Empowered line managers are the key to delivery as well as building a trusting relationship between team members and
the organisation. We have observed success when clear communication and meaningful appraisals have been undertaken and when managers provide a supportive and coaching style through change.

We have evidence showing staff success is a motivator for continuous improvement and performance, be it in achieving overall performance improvements or being engaged in, and recognised for, contributions to successful new working models. The collective work of the integrated health and social care teams in Greenwich has enabled more older people to live independently following the interventions of those teams.

Measuring success

We have traditionally measured our performance using health related key performance indicators such as bed occupancy and length of stay in intermediate care, admission and accident and emergency avoidance, waiting times, referral rates and patient satisfaction. However, we must develop more patient related outcome measures to show exactly how interventions support the management of long term conditions and self care.

Integration enables joint key performance indicators that health and social care staff feel are important and in which they have a sense of pride. Moreover, the collective impact on social care performance provides useful proxy indicators for self care. For example, since April 2011 there has been a significant monthly saving in people not needing care packages after re-ablement. If all these people continued not to need a care package, that is an annual saving of over £300,000.

Re-ablement allows people – mainly frail, older people – to regain their independence in their own homes after a period of ill health. The result of not having care packages means that, for December 2011 alone, 973 hours have been saved and reinvested. In total, 61 per cent of service users completing re-ablement in December required no further support. There has been an overall reduction in intensive packages by 19 per cent and in overall care packages by 3 per cent. This dispelled our fears that we may have more people living at home with more complex care packages and needs.

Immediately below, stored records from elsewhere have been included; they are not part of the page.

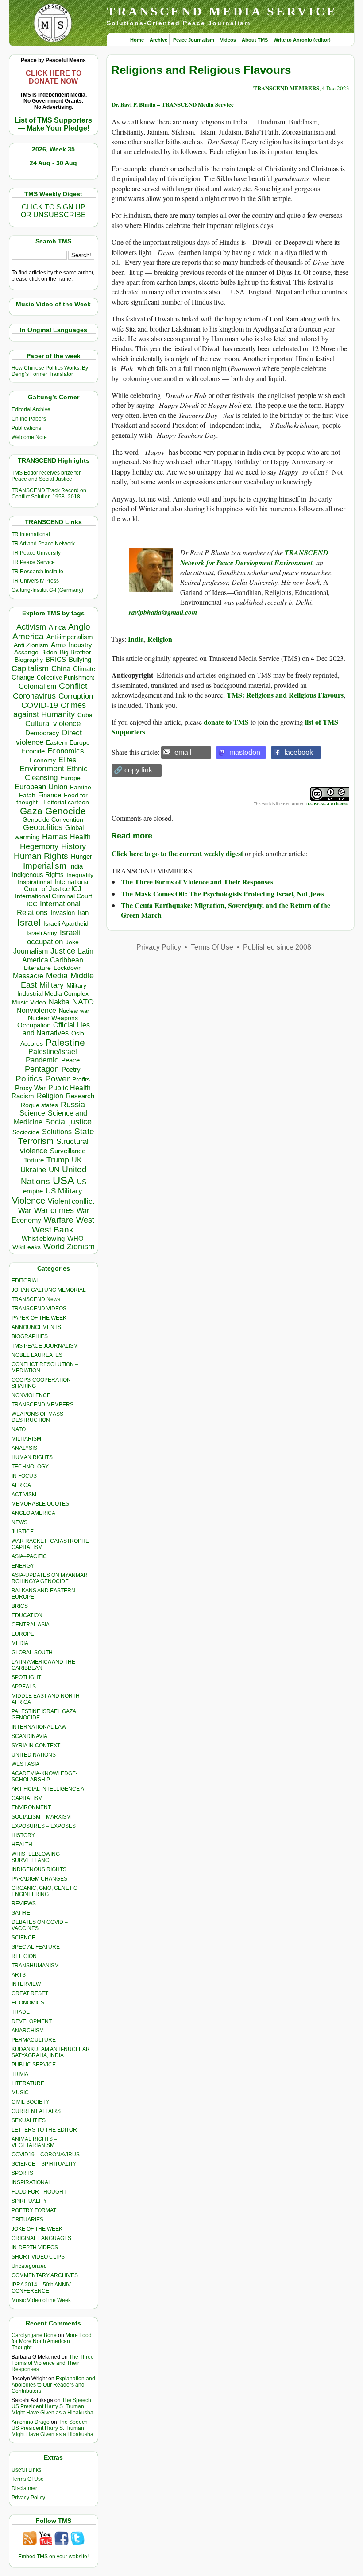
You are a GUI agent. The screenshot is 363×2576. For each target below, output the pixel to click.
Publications (26, 428)
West (85, 1220)
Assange (26, 652)
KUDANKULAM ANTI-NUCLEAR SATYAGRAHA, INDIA (51, 2052)
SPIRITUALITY (29, 2201)
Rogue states (39, 1105)
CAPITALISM (27, 1798)
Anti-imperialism (69, 637)
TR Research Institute (37, 571)
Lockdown (68, 967)
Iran (83, 912)
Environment (41, 768)
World (53, 1246)
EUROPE (23, 1634)
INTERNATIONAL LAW (39, 1727)
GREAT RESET (30, 1993)
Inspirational (35, 881)
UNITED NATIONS (34, 1755)
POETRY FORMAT (34, 2210)
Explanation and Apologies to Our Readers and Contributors (53, 2384)
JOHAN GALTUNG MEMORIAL (49, 1290)
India (76, 866)
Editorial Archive (31, 409)
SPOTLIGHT (26, 1677)
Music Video (29, 1002)
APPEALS (24, 1687)
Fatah (27, 795)
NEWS (19, 1522)
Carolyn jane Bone (34, 2335)
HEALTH (22, 1845)
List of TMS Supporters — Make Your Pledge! (53, 124)
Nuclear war (74, 1011)
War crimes (54, 1210)
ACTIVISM (24, 1494)
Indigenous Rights (38, 874)
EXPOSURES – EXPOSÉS (44, 1826)
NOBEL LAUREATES (37, 1355)
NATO (83, 1001)
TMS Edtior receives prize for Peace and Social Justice (46, 476)
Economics (65, 751)
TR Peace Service (33, 562)
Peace (70, 1060)
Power (57, 1078)
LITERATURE (28, 2083)
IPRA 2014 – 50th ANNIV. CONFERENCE (42, 2288)
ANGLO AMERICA (33, 1513)
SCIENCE (23, 1938)
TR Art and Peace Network (43, 544)
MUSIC (20, 2092)
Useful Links (26, 2470)
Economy (43, 760)
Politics (28, 1078)
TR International (31, 534)
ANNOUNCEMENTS (36, 1327)
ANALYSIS (24, 1448)
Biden (49, 652)
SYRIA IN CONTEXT (36, 1745)
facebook (298, 752)
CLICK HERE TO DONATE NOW (53, 77)
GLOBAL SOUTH (32, 1652)
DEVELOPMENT (32, 2021)
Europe (70, 778)
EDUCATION (27, 1615)
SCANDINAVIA (29, 1736)
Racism (23, 1096)
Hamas (54, 836)
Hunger (81, 856)
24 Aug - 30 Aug (53, 162)
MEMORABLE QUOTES (40, 1504)
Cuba (85, 714)
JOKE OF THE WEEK (37, 2229)
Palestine (65, 1042)
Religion (50, 1096)
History (73, 846)
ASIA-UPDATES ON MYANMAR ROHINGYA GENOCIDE (50, 1578)
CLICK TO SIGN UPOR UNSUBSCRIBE (53, 211)
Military (51, 985)
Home (137, 39)
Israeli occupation (54, 937)
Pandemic (42, 1060)
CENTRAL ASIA (31, 1625)
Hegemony (39, 846)
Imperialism (44, 865)
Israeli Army (42, 933)
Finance (49, 795)
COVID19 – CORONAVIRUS (46, 2154)
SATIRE (21, 1913)
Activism (31, 626)
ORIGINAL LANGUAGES (41, 2238)
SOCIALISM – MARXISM (41, 1817)
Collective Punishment (65, 677)
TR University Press (35, 581)
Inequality (79, 875)
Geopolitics (42, 827)
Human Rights (41, 856)
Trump (57, 1159)
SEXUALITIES (29, 2120)
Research (80, 1096)
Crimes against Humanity (49, 710)
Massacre (28, 976)
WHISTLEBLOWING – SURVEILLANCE (38, 1857)
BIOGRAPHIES (30, 1336)
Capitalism (30, 668)
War (24, 1210)
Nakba (59, 1002)
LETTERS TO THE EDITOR (44, 2130)
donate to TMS (226, 722)
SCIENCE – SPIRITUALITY (44, 2164)
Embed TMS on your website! (53, 2556)
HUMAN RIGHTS (32, 1457)
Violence (28, 1200)
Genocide (65, 811)
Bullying (80, 659)
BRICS (56, 659)
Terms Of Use (28, 2479)
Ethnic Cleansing (56, 773)
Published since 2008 (277, 947)
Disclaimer (24, 2488)
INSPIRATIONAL (31, 2182)
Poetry (71, 1069)
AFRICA (21, 1485)
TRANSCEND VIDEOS (39, 1308)
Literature (37, 968)
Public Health (69, 1088)
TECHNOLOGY (30, 1467)
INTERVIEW (26, 1984)
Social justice (68, 1121)
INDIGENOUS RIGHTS (39, 1869)
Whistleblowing (43, 1238)
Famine (80, 787)
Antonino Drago (31, 2422)
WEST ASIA (25, 1764)
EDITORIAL (25, 1281)
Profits (81, 1079)
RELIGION (24, 1956)
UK (77, 1160)
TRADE (21, 2012)
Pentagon (42, 1069)
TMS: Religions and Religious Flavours (285, 695)
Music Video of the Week (41, 2300)
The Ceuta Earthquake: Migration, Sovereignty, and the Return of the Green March (225, 910)
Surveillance (67, 1151)
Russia (73, 1104)
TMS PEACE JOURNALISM (45, 1346)
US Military (64, 1191)
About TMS (255, 39)
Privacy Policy (28, 2498)
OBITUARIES (27, 2220)
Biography (29, 660)
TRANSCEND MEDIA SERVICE (222, 11)
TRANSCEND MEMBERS (42, 1405)
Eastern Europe (68, 742)
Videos (228, 39)
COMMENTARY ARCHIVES (45, 2275)
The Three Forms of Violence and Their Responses (53, 2363)
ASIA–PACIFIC (29, 1556)
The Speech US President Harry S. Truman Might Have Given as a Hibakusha (52, 2406)
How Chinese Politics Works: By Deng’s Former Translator (50, 371)
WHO (75, 1238)
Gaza (31, 811)
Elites (67, 760)
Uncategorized (29, 2266)
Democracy (42, 733)
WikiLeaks (26, 1247)
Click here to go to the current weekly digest (177, 853)
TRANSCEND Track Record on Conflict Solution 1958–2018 (49, 493)
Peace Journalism (193, 39)
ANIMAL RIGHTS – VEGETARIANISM (34, 2142)
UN (54, 1170)
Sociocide (25, 1131)
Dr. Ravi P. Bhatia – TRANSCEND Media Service (173, 104)
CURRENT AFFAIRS (36, 2111)
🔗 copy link (133, 770)
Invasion (62, 912)
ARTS (19, 1975)
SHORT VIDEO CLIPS (38, 2257)
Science (32, 1113)
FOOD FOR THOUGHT (39, 2192)
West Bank (52, 1229)
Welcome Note (29, 437)
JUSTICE (23, 1532)
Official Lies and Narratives (56, 1029)
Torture (34, 1160)
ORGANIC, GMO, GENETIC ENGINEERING (44, 1891)
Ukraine (33, 1169)
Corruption (75, 696)
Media (57, 975)
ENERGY (23, 1566)
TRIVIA (20, 2074)
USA (63, 1180)
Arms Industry (71, 645)
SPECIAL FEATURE (36, 1947)
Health (80, 837)
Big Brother (75, 652)
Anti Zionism (31, 645)
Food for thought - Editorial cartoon (52, 799)
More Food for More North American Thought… (52, 2341)
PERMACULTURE (34, 2040)
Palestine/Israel (52, 1051)
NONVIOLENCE (31, 1395)
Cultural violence (53, 723)
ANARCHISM (28, 2031)
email (183, 752)
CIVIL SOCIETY (30, 2102)
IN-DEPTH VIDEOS (35, 2247)
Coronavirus (34, 695)
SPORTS (22, 2173)
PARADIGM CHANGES (39, 1879)
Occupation (33, 1025)
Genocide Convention (53, 819)
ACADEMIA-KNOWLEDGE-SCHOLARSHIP (44, 1776)
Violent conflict (71, 1201)
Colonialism (37, 686)
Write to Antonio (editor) (302, 39)
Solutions (57, 1131)
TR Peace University (36, 553)
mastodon (244, 752)
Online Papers (29, 419)
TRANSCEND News (36, 1299)
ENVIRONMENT (31, 1807)
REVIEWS (24, 1903)
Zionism (81, 1246)
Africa (57, 627)
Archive (158, 39)
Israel (29, 922)
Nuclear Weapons (53, 1018)
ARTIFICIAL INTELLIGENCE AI (48, 1789)
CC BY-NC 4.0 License (328, 804)
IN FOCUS (24, 1476)
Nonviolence (36, 1010)
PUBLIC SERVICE (34, 2065)
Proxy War (30, 1088)
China (60, 668)
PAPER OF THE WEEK (39, 1318)
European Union (41, 786)
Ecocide (33, 751)
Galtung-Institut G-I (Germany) (47, 590)
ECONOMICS (28, 2003)
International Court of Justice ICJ (56, 885)
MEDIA (20, 1643)
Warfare (58, 1219)
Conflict (73, 686)
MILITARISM (26, 1439)
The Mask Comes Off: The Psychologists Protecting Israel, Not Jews (222, 893)
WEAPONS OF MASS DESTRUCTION (37, 1417)
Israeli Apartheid (66, 923)
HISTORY (23, 1835)
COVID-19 (39, 705)
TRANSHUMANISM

In addition, early indications suggest admissions to care homes in Greenwich have substantially reduced in 2011-12. It is acknowledged that this draws heavily on social care data but this has only been achieved through integrated working and a joint goal. It helps make sense of the bigger picture and how we can work together to manage the complexities of an aging population with a combination of long term conditions and differing social needs.

In conjunction with risk stratification through a “finding the vulnerable” collaboration across primary, community, acute and social care, proactive work is further supporting self care opportunities at home. Integrated care will continue to provide better outcomes for people and new ways of working for staff. It is mutually beneficial for all involved – and most importantly the service user.